A new center for cell science
With the opening of LMU‘s new BMC, one of the most ambitious research institutes built in Germany in recent years officially goes into service. The new unit is designed to bridge the divide between basic research and clinical application.
LMU‘s HighTechCampus in Grosshadern/Martinsried reached a new milestone in its development today, with the official inauguration of the new Biomedical Center Centrum (BMC). The new Biomedical Center (BMC) is the largest research institution to be built in Germany in recent years, providing laboratories for some 60 research groups and with a staff of 450. In recognition of its nationwide significance, construction of the Center was financed jointly by the Federal and Bavarian governments. The BMC is a central element in LMU’s strategy for the close integration of biomedical research and patient care. In terms of its core mission and its combination of preclinical, research-oriented and clinical departments, it bridges the divide between basic research and clinical application. In this sense, it fits perfectly into the matrix of research units that has grown up here over the years. For the Martinsried-Grosshadern area is already a highly regarded location for research in the life sciences – and the density of renowned institutions sited here is virtually unique in Germany. Moreover, its outstanding infrastructure makes it an ideal environment for first-rate interdisciplinary research.
Cellular programs and their plasticity
All living systems are based on cells, and all cell functions are controlled by genetic programs. In multicellular organisms, such programs ensure that each cell knows its place and performs the functions appropriate to its location. Although these programs are in large part predetermined by the genomic DNA, they are deployed in a highly flexible and regulated manner: Cells respond to environmental stimuli, metabolic changes, invasive pathogens, tissue injury and other types of stress in specific and coordinated ways. In this context, communication between cells and the environment plays a crucial role.

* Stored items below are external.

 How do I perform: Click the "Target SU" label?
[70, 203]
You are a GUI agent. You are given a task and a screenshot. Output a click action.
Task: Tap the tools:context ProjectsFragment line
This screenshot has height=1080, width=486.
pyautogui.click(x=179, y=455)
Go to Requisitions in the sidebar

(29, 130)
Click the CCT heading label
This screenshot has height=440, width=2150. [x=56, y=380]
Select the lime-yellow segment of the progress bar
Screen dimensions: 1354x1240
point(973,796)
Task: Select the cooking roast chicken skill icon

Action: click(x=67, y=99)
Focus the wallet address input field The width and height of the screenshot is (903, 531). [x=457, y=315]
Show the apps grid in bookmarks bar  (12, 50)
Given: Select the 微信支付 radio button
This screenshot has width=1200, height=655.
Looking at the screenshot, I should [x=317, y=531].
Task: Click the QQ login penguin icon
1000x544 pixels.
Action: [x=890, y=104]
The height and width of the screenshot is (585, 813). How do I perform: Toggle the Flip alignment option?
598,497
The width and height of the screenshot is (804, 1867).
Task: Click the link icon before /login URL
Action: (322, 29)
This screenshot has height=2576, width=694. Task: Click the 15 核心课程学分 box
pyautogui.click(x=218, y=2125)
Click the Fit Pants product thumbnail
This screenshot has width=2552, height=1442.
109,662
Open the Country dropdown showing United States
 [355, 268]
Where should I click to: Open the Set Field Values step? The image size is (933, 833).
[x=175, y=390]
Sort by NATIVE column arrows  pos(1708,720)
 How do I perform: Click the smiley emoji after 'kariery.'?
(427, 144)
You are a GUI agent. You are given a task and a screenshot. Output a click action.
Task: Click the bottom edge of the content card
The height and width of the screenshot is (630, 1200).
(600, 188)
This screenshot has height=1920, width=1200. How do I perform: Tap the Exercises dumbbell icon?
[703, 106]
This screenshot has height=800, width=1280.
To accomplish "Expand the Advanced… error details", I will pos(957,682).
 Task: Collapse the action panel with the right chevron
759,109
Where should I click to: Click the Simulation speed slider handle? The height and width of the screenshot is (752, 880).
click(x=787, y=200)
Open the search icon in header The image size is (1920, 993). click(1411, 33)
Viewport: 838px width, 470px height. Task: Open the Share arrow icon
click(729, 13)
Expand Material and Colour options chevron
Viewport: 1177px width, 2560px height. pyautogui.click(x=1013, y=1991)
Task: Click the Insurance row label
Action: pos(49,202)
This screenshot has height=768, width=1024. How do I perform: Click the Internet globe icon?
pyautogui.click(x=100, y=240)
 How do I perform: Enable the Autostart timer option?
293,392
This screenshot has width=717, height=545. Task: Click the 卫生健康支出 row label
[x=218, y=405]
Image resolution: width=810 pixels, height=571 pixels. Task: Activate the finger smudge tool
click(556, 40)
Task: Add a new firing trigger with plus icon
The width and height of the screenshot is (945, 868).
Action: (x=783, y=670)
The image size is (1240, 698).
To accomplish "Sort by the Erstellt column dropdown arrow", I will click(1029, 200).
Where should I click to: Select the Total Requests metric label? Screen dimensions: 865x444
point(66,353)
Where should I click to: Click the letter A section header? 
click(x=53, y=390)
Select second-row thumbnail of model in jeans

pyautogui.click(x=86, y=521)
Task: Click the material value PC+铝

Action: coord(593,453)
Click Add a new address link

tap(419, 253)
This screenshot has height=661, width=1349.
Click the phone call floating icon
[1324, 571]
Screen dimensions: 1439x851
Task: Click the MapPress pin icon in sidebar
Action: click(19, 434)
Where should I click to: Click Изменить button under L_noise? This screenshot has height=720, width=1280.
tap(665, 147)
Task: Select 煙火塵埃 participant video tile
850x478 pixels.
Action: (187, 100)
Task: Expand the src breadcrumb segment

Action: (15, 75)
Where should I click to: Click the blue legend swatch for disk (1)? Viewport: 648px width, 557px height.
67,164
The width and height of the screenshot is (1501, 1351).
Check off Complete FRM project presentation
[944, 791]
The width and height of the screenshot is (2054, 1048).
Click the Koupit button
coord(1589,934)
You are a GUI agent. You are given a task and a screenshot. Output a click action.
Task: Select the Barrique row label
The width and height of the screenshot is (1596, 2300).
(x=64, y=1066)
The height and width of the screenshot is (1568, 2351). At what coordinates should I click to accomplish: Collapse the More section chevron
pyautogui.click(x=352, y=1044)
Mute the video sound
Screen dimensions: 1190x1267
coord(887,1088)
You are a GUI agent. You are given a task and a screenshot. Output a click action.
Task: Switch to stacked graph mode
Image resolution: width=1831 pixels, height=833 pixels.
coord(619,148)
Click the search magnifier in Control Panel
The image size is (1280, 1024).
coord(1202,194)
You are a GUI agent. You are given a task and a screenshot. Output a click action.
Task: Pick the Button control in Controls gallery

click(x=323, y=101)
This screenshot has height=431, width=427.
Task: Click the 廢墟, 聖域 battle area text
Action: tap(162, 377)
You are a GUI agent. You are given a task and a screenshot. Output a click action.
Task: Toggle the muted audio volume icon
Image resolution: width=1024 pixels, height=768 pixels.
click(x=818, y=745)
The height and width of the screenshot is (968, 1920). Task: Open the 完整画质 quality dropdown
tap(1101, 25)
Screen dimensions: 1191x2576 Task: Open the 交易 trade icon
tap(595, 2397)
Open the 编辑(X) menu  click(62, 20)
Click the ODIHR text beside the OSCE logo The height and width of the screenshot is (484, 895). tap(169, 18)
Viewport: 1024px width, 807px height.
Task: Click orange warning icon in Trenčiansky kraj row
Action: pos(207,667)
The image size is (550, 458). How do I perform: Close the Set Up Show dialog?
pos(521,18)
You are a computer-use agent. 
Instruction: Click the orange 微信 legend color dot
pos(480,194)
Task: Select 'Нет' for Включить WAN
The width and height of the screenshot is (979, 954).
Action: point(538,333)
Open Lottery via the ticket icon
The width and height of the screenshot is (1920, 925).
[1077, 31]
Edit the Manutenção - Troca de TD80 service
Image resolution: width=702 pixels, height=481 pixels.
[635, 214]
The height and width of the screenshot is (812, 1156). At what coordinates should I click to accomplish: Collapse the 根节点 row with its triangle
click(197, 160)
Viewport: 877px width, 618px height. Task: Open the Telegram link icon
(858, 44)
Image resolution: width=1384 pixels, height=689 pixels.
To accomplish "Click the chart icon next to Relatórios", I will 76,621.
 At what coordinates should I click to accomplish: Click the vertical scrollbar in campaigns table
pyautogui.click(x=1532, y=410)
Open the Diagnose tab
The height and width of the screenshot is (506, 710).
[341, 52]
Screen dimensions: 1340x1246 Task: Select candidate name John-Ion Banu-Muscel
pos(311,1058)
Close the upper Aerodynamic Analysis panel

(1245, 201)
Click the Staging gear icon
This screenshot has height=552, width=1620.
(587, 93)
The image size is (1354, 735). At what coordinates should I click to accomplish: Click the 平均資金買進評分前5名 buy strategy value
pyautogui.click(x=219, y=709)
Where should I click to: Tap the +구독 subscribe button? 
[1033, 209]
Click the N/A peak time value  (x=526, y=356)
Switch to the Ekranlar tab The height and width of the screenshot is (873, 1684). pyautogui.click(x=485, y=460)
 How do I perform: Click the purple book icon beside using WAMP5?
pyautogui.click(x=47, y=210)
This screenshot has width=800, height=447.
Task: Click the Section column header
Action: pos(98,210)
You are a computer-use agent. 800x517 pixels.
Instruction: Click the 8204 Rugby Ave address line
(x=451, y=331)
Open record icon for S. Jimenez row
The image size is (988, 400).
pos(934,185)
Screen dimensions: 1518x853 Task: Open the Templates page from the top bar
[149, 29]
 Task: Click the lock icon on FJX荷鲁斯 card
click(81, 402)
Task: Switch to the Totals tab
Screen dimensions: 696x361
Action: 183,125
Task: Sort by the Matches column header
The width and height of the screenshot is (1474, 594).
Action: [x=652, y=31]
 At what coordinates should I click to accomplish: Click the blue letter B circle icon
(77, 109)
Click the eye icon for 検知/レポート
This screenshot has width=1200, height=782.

In terms of its research orientation, the BMC is essentially a center for applied cell science. The researchers based in there are especially interested in exploring “the plasticity of cellular programs”. A better understanding of these programs – their development and differentiation, their adaptive potential and their limitations – could lead to the design of new therapeutic strategies. Many serious disorders can be attributed to malfunctions in these programs and their deleterious effects on intercellular communications: Examples include the unrestrained growth of tumor cells and the loss of nerve cells characteristic of neurodegenerative diseases, as well as certain metabolic disorders and autoimmune diseases such as multiple sclerosis and allergies.
The BMC brings together departments and institutes devoted to preclinical subjects, as well as research- and patient-oriented aspects of clinical medicine, namely the Chairs of Biochemistry, Molecular Biology, Physiology and Cell Biology, the Institute for Immunology, the Walter Brendel Center for Experimental Medicine and the Institute for Clinical Neuroimmunology. Its research teams will study problems in epigenetics, DNA repair, the dynamics of cell structure and cell differentiation during development, and the establishment and modification of nerve-cell networks. In addition to such basic issues, the BMC will also investigate such clinically relevant topics as neurodegeneration, neurogenesis and neuronal regeneration, the cellular interactions involved in immune responses and various aspects of cardiovascular physiology and the formation of new blood vessels.
The BMC also has five core facilities, which are at the disposal of all the Center’s researchers. These units are equipped with the latest instrumentation for bioimaging, bioinformatics, protein analytics, biophysical methods and flow cytometry, and include an up-to-date mouse breeding facility.
LMU’s largest lecture theater
In addition, the BMC has also been designed to create optimal settings for the implementation of the latest approaches to the teaching of the modern course content in the preclinical phase of medical education. It includes 27 seminar rooms of varying sizes, lavishly equipped laboratories for practical classes and its own library, as well as LMU’s largest lecture theater which seat 950 people. A second auditorium has a seating capacity of 300. At any one time, 120 medical students will receive their basic medical training here, but the Center’s facilities can cater for up to 2000 students.
With over 18,000 square meters of floor space, the BMC provides a state-of-the-art environment for basic research and training in the biomedical sciences. Thus the Center forms an integral element in the first-rate research infrastructure that has been created on the LMU’s HighTechCampus in Grosshadern/Martinsried. The new building is located in the immediate vicinity of the LMU Medical Center in Grosshadern, the Faculties of Chemistry and Pharmacy and the Gene Center, the Faculty of Biology, the Institute for Stroke and Dementia Research and the Max Planck Institutes for Biochemistry and Neurobiology.
The construction costs of the Center amounted to some 125 million euros, while a further 23.5 million euros went into furnishing and equipping its laboratories and interior spaces. On the recommendation of the German Science Council, the new Center for Applied Cell Science was classified as a research unit of nationwide significance, and the total cost was shared 50:50 by the Federal Government and the Government of Bavaria – in accordance with Article 91b of the German Constitution. In addition, the State Government contributed the full cost of the Central Unit of the BMC and the building that houses the teaching facilities.